::: Extract :::
[CentOS] Solved - Re: startup process that rebuilds aliases.db?

Thu Apr 20 18:57:40 UTC 2017
Robert Moskowitz <rgm at htt-consult.com>

Got what I needed from the chronyd list

On 04/20/2017 10:00 AM, Robert Moskowitz wrote:
> My Centos7 system does not have a battery for the clock (like most 
> armv7 SOCs), thus I rely on that at some point in boot time, chronyd 
> sets the time.  If a file is updated prior to chronyd accomplishing 
> its task (or network connectivity is down), the file ends up with a 
> timestamp of "Dec 31  1969".
>
> I notice that occasionally, after a reboot, /etc/aliases.db reverts to 
> this time, and I have to run newaliases to fix it.  I suppose I could 
> run touch as well.
::: Data provided :::
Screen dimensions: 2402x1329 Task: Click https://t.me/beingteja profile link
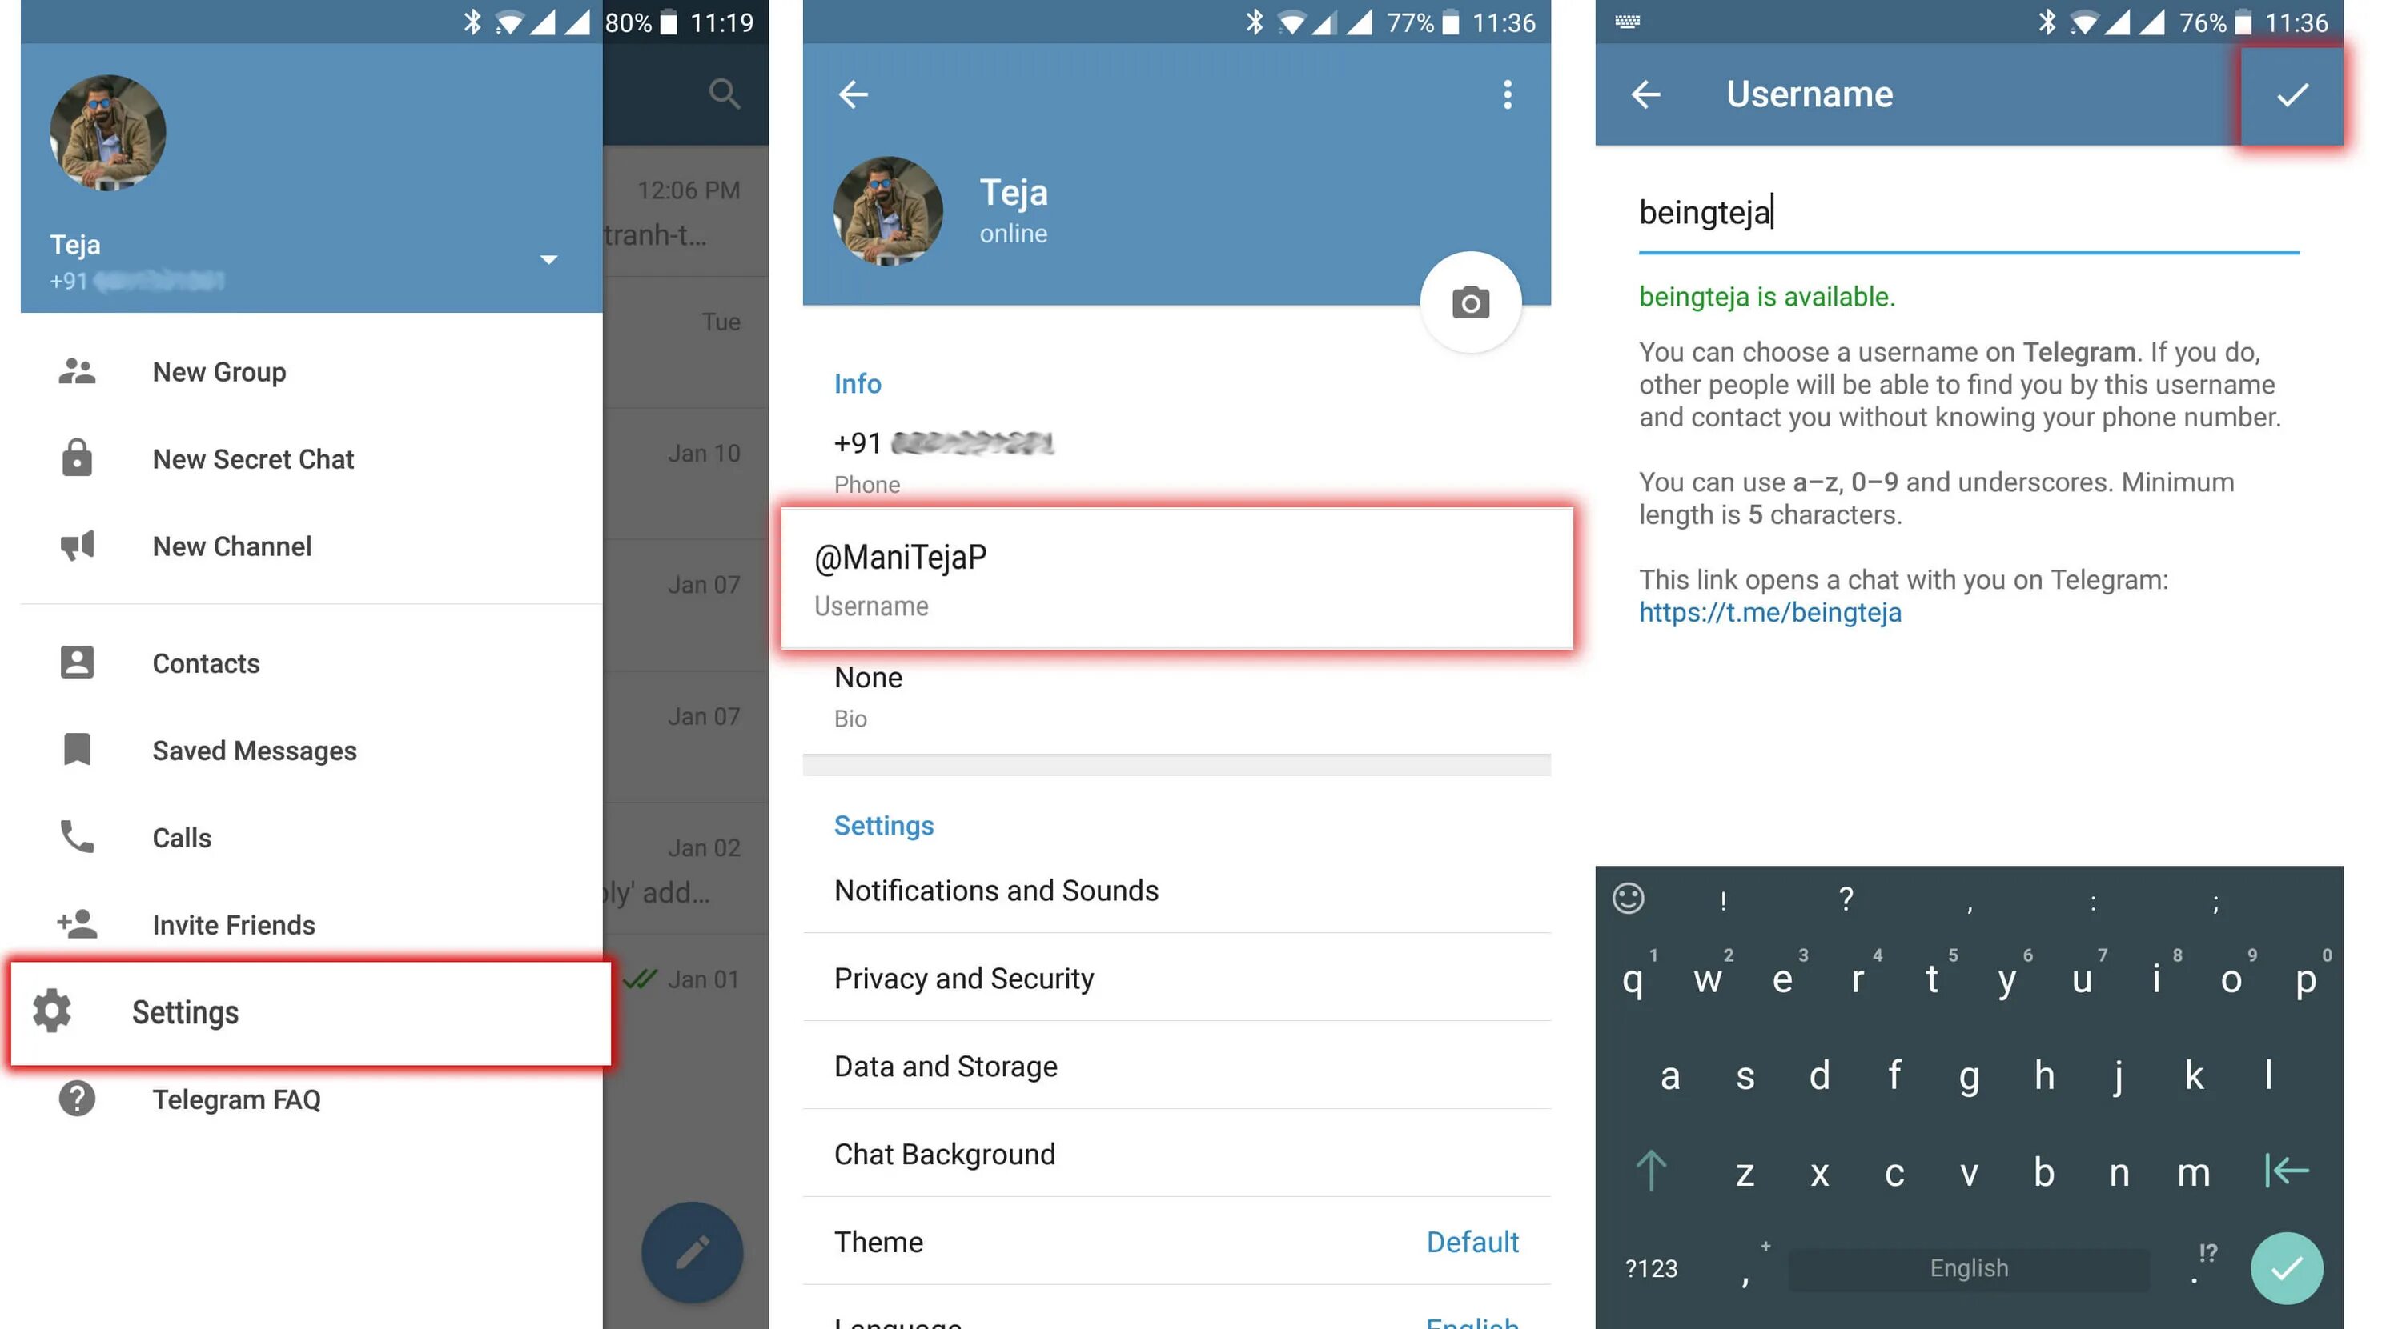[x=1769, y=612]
:::
::: Data provided :::
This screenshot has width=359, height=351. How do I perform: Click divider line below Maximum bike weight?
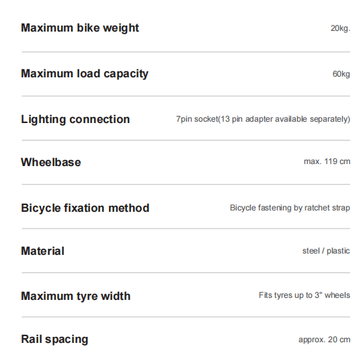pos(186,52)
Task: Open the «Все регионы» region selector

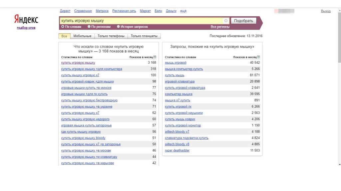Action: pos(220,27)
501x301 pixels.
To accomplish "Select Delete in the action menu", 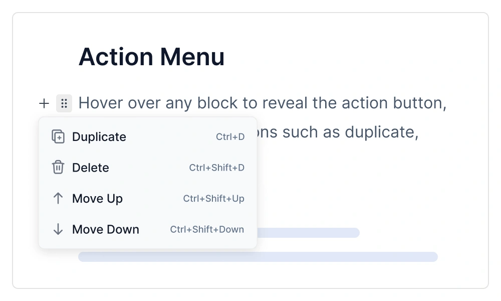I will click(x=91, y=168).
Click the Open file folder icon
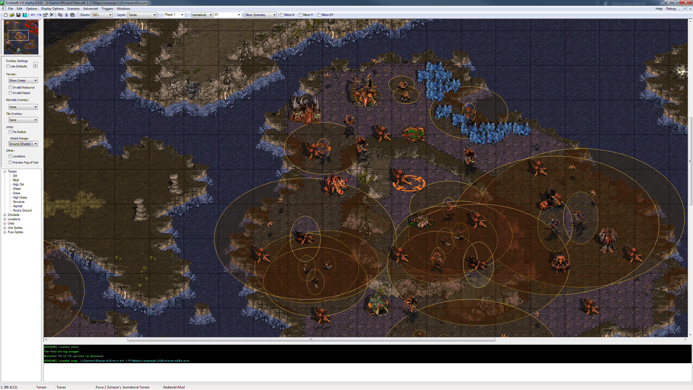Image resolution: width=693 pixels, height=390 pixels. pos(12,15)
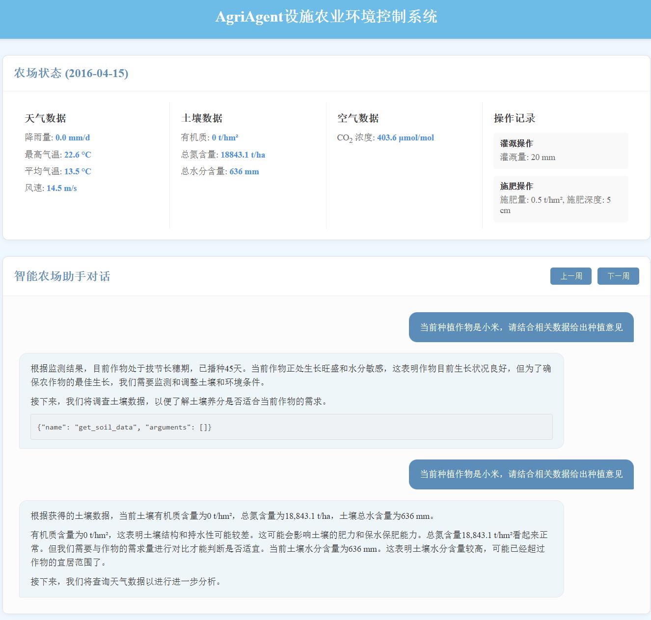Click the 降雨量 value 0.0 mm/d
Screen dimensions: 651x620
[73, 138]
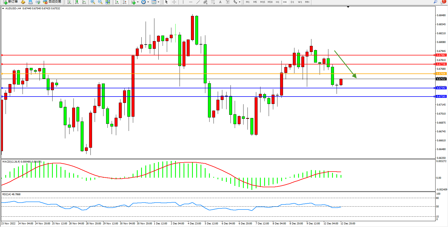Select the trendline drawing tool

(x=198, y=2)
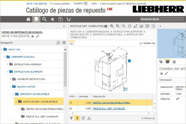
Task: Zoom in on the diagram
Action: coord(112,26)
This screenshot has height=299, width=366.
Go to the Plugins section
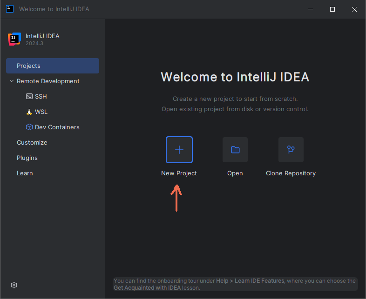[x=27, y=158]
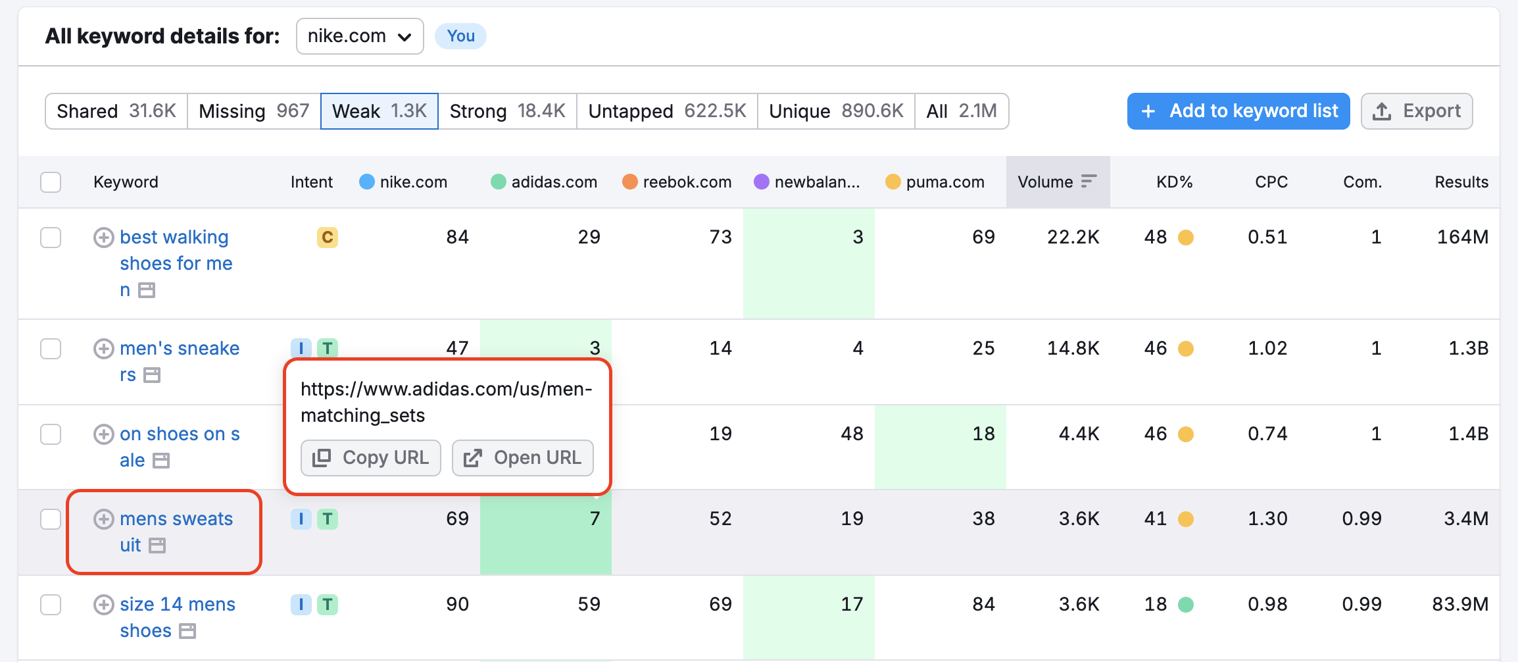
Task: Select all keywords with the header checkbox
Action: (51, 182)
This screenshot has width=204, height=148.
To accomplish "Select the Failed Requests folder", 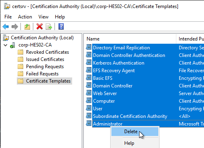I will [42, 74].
:::
::: Data provided :::
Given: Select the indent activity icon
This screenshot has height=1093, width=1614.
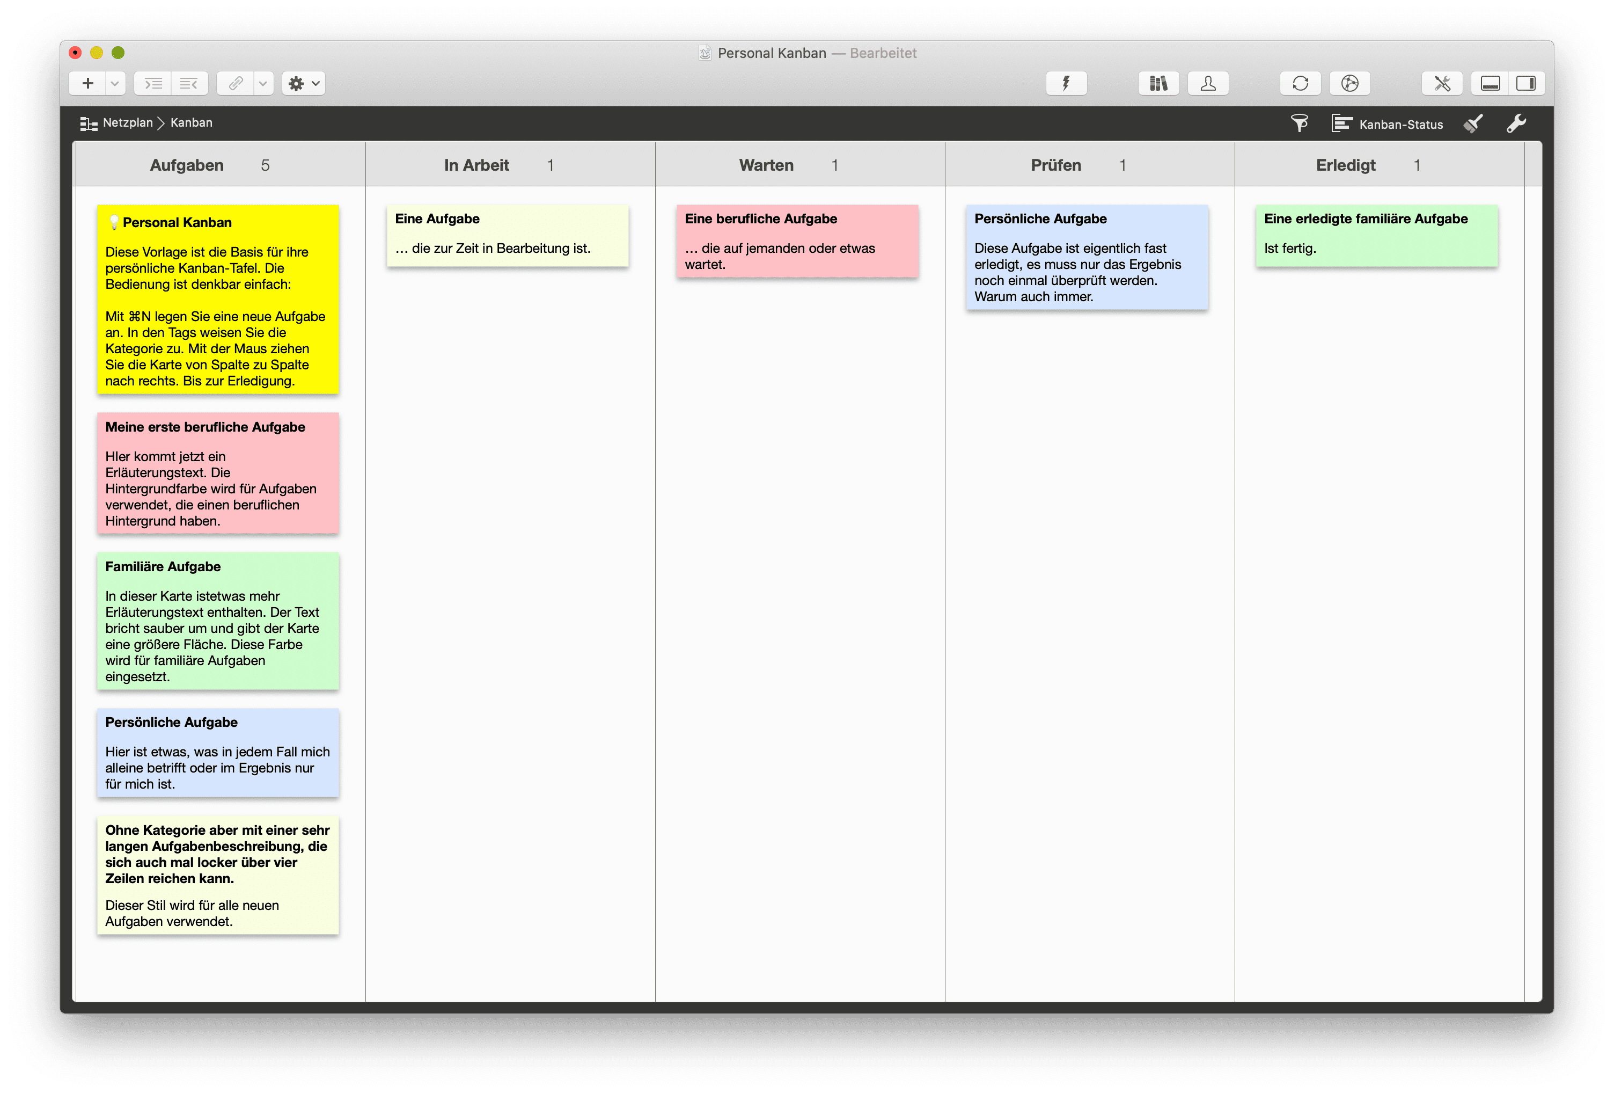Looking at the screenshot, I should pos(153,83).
:::
**Description of the task**: Copy from the CentOS mailing list post above the part that opens with the words containing "On 04/20/2017 10:00" and closes with "touch as well.".

**Written solution**:
On 04/20/2017 10:00 AM, Robert Moskowitz wrote:
> My Centos7 system does not have a battery for the clock (like most 
> armv7 SOCs), thus I rely on that at some point in boot time, chronyd 
> sets the time.  If a file is updated prior to chronyd accomplishing 
> its task (or network connectivity is down), the file ends up with a 
> timestamp of "Dec 31  1969".
>
> I notice that occasionally, after a reboot, /etc/aliases.db reverts to 
> this time, and I have to run newaliases to fix it.  I suppose I could 
> run touch as well.